'list' object has no attribute 'tolist'
While fit my data by updating fitted model, the following error appears
Traceback (most recent call last):
File "/dockerdata/jiangszhang/anaconda3/envs/abnormal_detection/lib/python3.7/site-packages/joblib/externals/loky/process_executor.py", line 436, in _process_worker
r = call_item()
File "/dockerdata/jiangszhang/anaconda3/envs/abnormal_detection/lib/python3.7/site-packages/joblib/externals/loky/process_executor.py", line 288, in __call__
return self.fn(*self.args, **self.kwargs)
File "/dockerdata/jiangszhang/anaconda3/envs/abnormal_detection/lib/python3.7/site-packages/joblib/_parallel_backends.py", line 595, in __call__
return self.func(*args, **kwargs)
File "/dockerdata/jiangszhang/anaconda3/envs/abnormal_detection/lib/python3.7/site-packages/joblib/parallel.py", line 263, in __call__
for func, args, kwargs in self.items]
File "/dockerdata/jiangszhang/anaconda3/envs/abnormal_detection/lib/python3.7/site-packages/joblib/parallel.py", line 263, in <listcomp>
for func, args, kwargs in self.items]
File "/home/jiangszhang/private_sz/abnormal_detection/abnormal_detection/kafka_comsumer/detection_utils.py", line 84, in get_abnormal_score
prophet_model.fit(staff_dataframe, init=warm_starting_setting)
File "/dockerdata/jiangszhang/anaconda3/envs/abnormal_detection/lib/python3.7/site-packages/prophet/forecaster.py", line 1171, in fit
self.params = self.stan_backend.fit(stan_init, dat, **kwargs)
File "/dockerdata/jiangszhang/anaconda3/envs/abnormal_detection/lib/python3.7/site-packages/prophet/models.py", line 90, in fit
kwargs['inits'] = self.prepare_data(kwargs['init'], stan_data)[0]

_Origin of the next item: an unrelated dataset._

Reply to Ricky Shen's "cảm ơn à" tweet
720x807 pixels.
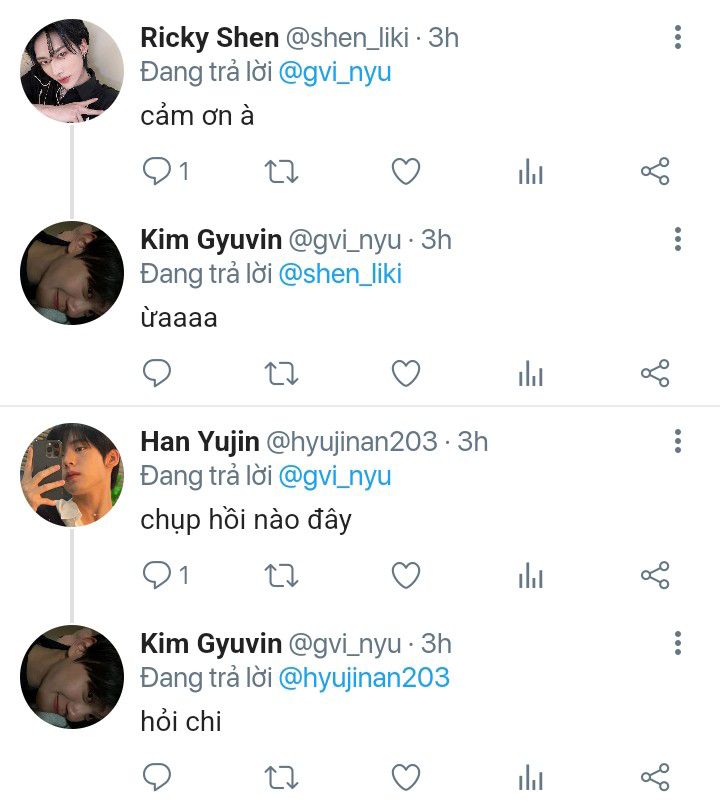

File "/dockerdata/jiangszhang/anaconda3/envs/abnormal_detection/lib/python3.7/site-packages/prophet/models.py", line 164, in prepare_data
'y': data['y'].tolist(),
AttributeError: 'list' object has no attribute 'tolist'
After some tries, I found prophet==1.0.1 works fine but the latest version prophet==1.1 not.
So there must be an error in your input data. I have no issue running this on mine, but the pd.Series of data['y'] should have the method tolist(). So, the issue is that this data is reading the Series as a list instead of a pandas Series object. If we had an example of what the y column in your data looked like, we could provide some guidance.

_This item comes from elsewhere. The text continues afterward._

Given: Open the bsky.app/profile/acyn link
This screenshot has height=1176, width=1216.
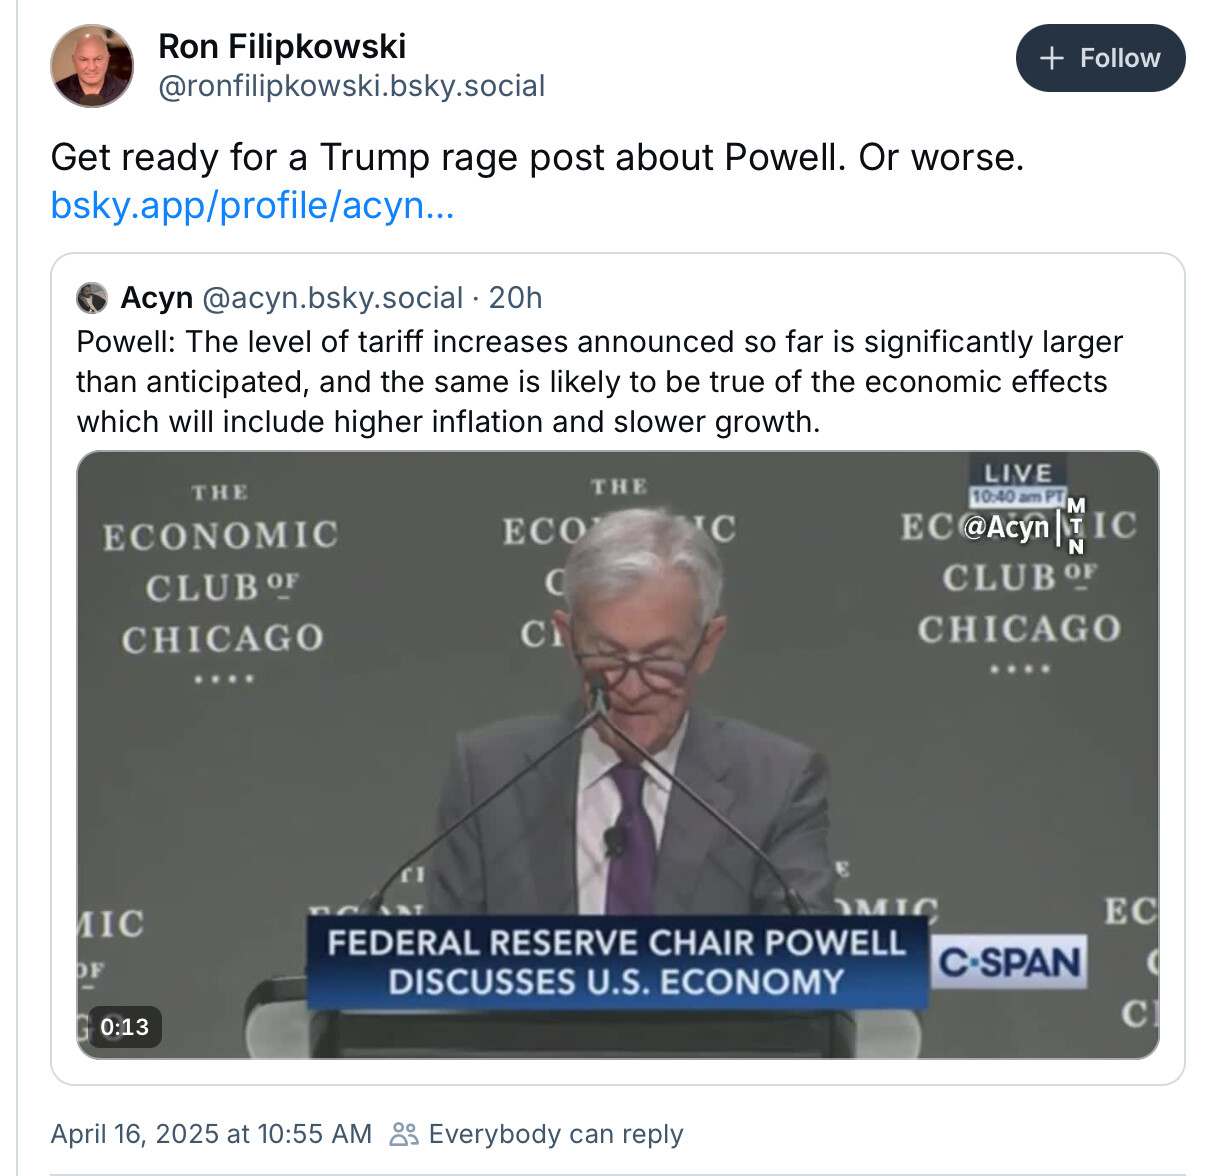Looking at the screenshot, I should [x=252, y=205].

def fit(self, stan_init, stan_data, **kwargs):
(stan_init, stan_data) = self.prepare_data(stan_init, stan_data)
if 'inits' not in kwargs and 'init' in kwargs:
kwargs['inits'] = self.prepare_data(kwargs['init'], stan_data)[0]
I think the problem is here (method fit in prophet/python/prophet/models.py). if "init" in kwargs, then stan_data will be pass into self.prepare_data, but stan_data is a dict not DataFrame.
I got the same issue. I have a model and tried to warm-start a retrain by passing a Stan init instance into the init= arg, and my input data is a Pandas data frame. I think the issue was caused because in CmdStanPyBackend.fit, it first processes the (stan_init, stan_data) = self.prepare_data(stan_init, stan_data) regardless, so the input data frame was converted into a output data dict and reprocessed again by self.prepare_data(kwargs['init'], stan_data)[0]. For the 2nd processing, tolist() does not work simply because now the input is no longer a data frame but a data dict.
models.py
def fit(self, stan_init, stan_data, **kwargs):
(stan_init, stan_data) = self.prepare_data(stan_init, stan_data)
if 'inits' not in kwargs and 'init' in kwargs:
kwargs['inits'] = self.prepare_data(kwargs['init'], stan_data)[0]
del kwargs['init'] # add this
and change the dict below
@staticmethod
def prepare_data(init, data) -> Tuple[dict, dict]:
cmdstanpy_data = {
'T': data['T'],
'S': data['S'],
'K': data['K'],
'tau': data['tau'],
'trend_indicator': data['trend_indicator'],
'y': list(data['y']),
't': list(data['t']),
'cap': list(data['cap']),
't_change': list(data['t_change']),
's_a': list(data['s_a']),
's_m': list(data['s_m']),
'X': data['X'] if isinstance(data['X'], list) else list(data['X'].to_numpy()),
'sigmas': data['sigmas']
}
Hello, is there any progress in fixing the bug? I see that the PR has been approved?
Thanks everyone for picking this up, such a silly bug :man_facepalming: The problem is in the fit() function: the kwargs['inits'] = self.prepare_data(...) line should be called before the (stan_init, stan_data) = self.prepare_data(...) line. Should be a quick fix.